Walter's DConf 2014 Talks - Topics in Finance
aldanor via Digitalmars-d
digitalmars-d at puremagic.com
Mon Dec 22 11:25:49 PST 2014
On Monday, 22 December 2014 at 17:28:39 UTC, Daniel Davidson
wrote:
I don't see D attempting to tackle that at this point.
> If the bulk of the work for the "data sciences" piece is the
> maths, which I believe it is, then the attraction of D as a
> "data sciences" platform is muted. If the bulk of the work is
> preprocessing data to get to an all numbers world, then in that
> space D might shine.
That is one of my points exactly -- the "bulk of the work", as
you put it, is quite often the data processing/preprocessing
pipeline (all the way from raw data parsing, aggregation,
validation and storage to data retrieval, feature extraction, and
then serialization, various persistency models, etc).
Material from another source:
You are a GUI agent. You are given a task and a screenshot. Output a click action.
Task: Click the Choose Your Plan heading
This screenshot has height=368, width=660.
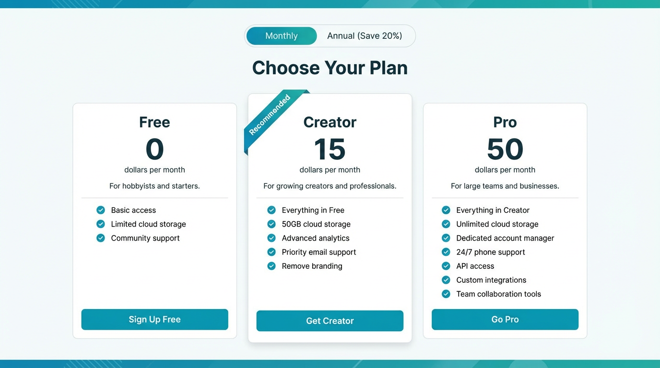[x=330, y=68]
One thing
is fitting some model on a pandas dataframe on your lap in an
ipython notebook, another thing is running the whole pipeline on
massive datasets in production on a daily basis, which often
involves very low-level technical stuff, whether you like it or
not. Coming up with cool algorithms and doing fancy maths is fun
and all, but it doesn't take nearly as much effort as integrating
that same thing into an existing production system (or developing
one from scratch). (and again, production != execution in this
context)
On Monday, 22 December 2014 at 17:28:39 UTC, Daniel Davidson
wrote:
> What is a backtesting system in the context of Winton Capital?
> Is it primarily a mathematical backtesting system? If so it
> still may be better suited to platforms focusing on maths.
Disclaimer: I don't work for Winton :) Backtesting in trading is
usually a very CPU-intensive (and sometimes RAM-intensive) task
that can be potentially re-run millions of times to fine-tune
some parameters or explore some sensitivities. Another common
task is reconciling with how the actual trading system works
which is a very low-level task as well.